As I noted a couple weeks ago, there's a significant advantage to doing your patent litigation through a non-producing entity (NPE) in that the NPE is effectively immune from competitor counter-suits. Since they make nothing, they violate no patents themselves. In addition, you can (and here I use the term advisedly) 'rig' the NPE to be little more than a shell, with few or no assets that could be taken in the case of adverse judgment. This is similar to the shell game that corporations (and individuals) often play, separating out assets that could be seized from any legal liabilities - just now it's being applied to patent lawsuits.
In addition, PATNEWS reports, there was a rule change in how one can file a patent suit. In particular, new rules limit the number of defendants that can be named. In one way that's good, because it prevents suit-happy patent holders from sweeping huge brushes around, hoping to catch someone who would rather settle than fight. But in practice what it has meant is that instead of one suit with 10 defendants, NPEs now file ten separate lawsuits. The result is an apparent inflation in the absolute number of lawsuits, but that's something of an illusion.
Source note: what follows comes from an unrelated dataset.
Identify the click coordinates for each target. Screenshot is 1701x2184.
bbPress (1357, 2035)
It's not wholly illusory in that the ten separate suits are a larger burden on the court system - this is why courts often try to consolidate cases where possible - but it does mean that there may not be so large a rise particularly if you compare "number of patent lawsuit defendants" on a year-over-year basis.
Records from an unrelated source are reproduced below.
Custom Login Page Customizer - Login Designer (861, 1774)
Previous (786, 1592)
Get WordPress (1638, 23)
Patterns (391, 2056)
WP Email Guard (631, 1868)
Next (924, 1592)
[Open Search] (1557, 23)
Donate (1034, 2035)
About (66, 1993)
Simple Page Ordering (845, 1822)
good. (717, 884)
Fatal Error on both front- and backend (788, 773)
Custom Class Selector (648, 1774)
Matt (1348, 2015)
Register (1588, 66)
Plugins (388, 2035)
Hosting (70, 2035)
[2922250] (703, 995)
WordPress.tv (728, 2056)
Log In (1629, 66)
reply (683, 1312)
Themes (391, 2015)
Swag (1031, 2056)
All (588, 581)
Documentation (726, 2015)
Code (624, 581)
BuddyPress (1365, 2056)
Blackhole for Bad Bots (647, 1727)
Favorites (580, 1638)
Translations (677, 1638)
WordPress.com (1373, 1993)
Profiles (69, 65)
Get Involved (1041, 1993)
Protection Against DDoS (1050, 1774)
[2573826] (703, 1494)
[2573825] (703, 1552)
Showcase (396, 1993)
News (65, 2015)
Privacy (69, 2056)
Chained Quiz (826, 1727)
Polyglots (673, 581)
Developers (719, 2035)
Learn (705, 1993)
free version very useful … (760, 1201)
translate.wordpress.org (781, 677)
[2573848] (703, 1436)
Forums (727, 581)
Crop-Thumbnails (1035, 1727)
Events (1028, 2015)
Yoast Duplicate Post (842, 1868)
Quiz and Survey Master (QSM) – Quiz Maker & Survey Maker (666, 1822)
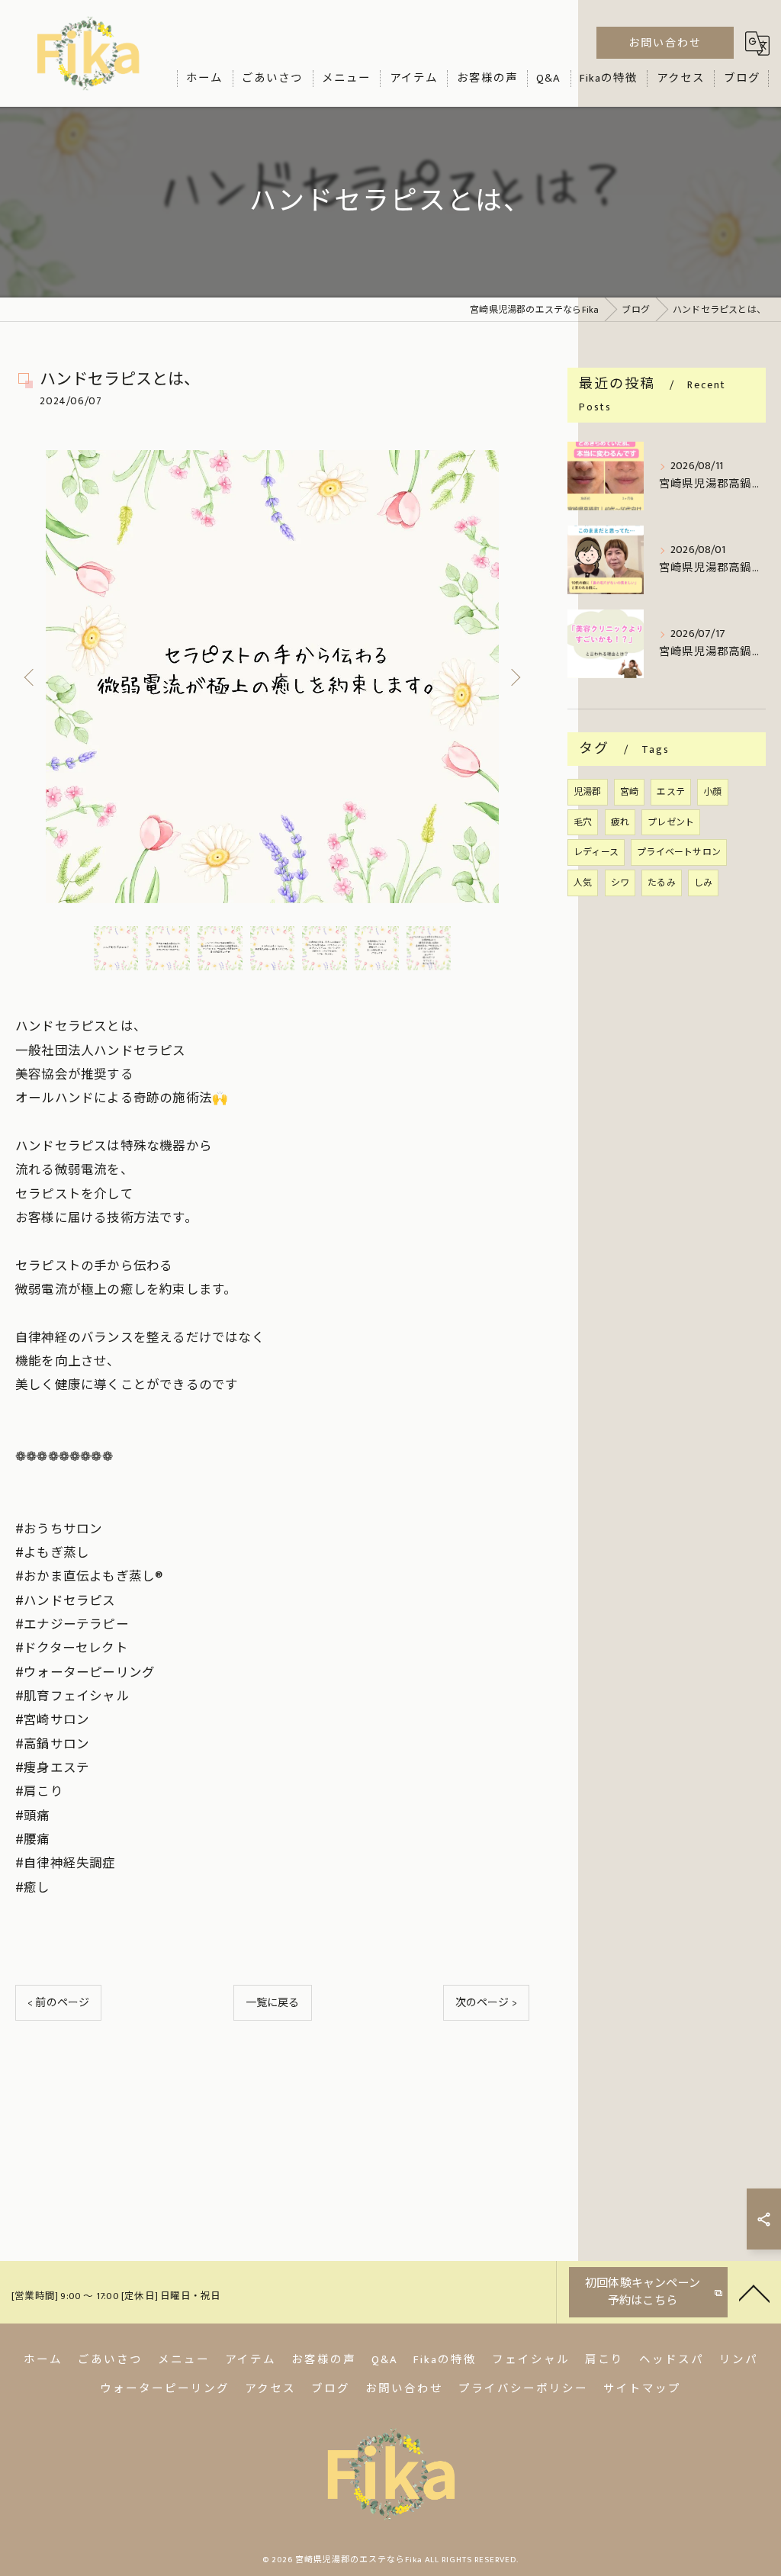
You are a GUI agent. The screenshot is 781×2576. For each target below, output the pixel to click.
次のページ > (486, 2003)
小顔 (712, 791)
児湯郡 (588, 791)
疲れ (620, 822)
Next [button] (514, 676)
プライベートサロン (679, 852)
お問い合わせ (665, 43)
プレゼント (671, 822)
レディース (596, 852)
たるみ (662, 882)
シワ (620, 882)
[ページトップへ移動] (754, 2292)
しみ (703, 882)
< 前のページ (58, 2003)
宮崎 (629, 791)
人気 (583, 882)
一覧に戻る (273, 2003)
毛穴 (583, 822)
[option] (272, 676)
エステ (671, 791)
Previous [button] (30, 676)
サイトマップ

Another commenter pointed out that reversals (at appellate level) of district court rulings has risen to nearly 50%. A reversal can come in many forms - sometimes a case is reversed and ended, but more often a reversal means it's going to be appealed further or be remanded back down to the lower level for a new trial. As the number of reversals goes up, the overall count of cases goes up. And of course a retrial may itself result in an appeal, and so on and so on.
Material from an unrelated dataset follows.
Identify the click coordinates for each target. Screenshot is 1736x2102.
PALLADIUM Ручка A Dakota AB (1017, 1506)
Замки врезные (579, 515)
Reversal on appeal also complicates matters. Generally speaking it's the trial court's job to find on matters of fact. On appeal, each side more or less has to accept the facts as presented at trial but argues that the law was inappropriately applied or that there was some other procedural error. In effect the arguments on appeal of a standard case tend to be totally different. However, in patent cases, the appeals court can sometimes rule a patent or patent claim invalid. This can force a whole new trial as the losing side now has to make its case with lesser (or at least different) facts available. The result, again, is an apparent increase in the number of patent trials.
None of this is to say that there aren't too many NPEs nor horrid abuses of the court system (as there are horrid abuses of the patent system). But it does point out that people bemoaning the current patent litigation system may need to examine things a little more closely. And because I like being right, I claim this sort of analysis lends weight to my assertion that trying to fix the patent system problems at the court level is too late. We must make fixes upstream, at the application, review, and granting stages.